González began his diplomatic career as an aide to Venezuela’s ambassador in the U.S. in the late 1970s. He had postings in Belgium and El Salvador and served as Caracas’ ambassador to Algeria. His last post was as ambassador to Argentina during the first years of Hugo Chávez’s presidency, which began in 1999.

More recently, González worked as an international relations consultant and wrote a historical work on Venezuela during World War II.

President Nicolás Maduro’s popularity has dwindled due to an economic crisis that resulted from a drop in oil prices, corruption and government mismanagement.

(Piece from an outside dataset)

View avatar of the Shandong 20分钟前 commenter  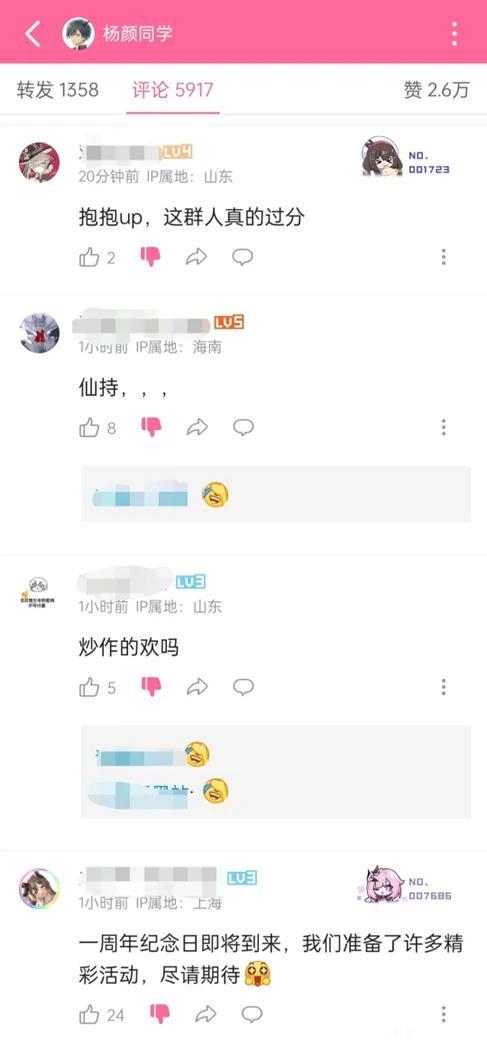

Maduro can still bank on a cadre of die-hard believers, known as Chavistas, including millions of public employees and others whose businesses or employment depend on the state. But the ability of his United Socialist Party of Venezuela to use access to social programs to get people to the polls has diminished as the country’s economy has frayed.

He’s the heir to Hugo Chávez, a popular socialist who expanded Venezuela’s welfare state while locking horns with the United States.

Sick with cancer, Chávez handpicked Maduro to act as interim president upon his death. He took on the role in March 2013, and the following month, he narrowly won the presidential election triggered by his mentor’s death.

Maduro was re-elected in 2018 in a contest that is widely considered a sham. His government banned Venezuela’s most popular opposition parties and politicians from participating, and in turn, the opposition urged voters to boycott the election.

That authoritarian tilt was part of the rationale the U.S. used to impose economic sanctions that crippled the country’s crucial oil industry.

More than 21 million Venezuelans are registered to vote, but the exodus of over 7.7 million people due to the prolonged crisis — including about 4 million voters — is expected to reduce the number of potential voters to about 17 million.

Voting is not mandatory and is done on electronic machines.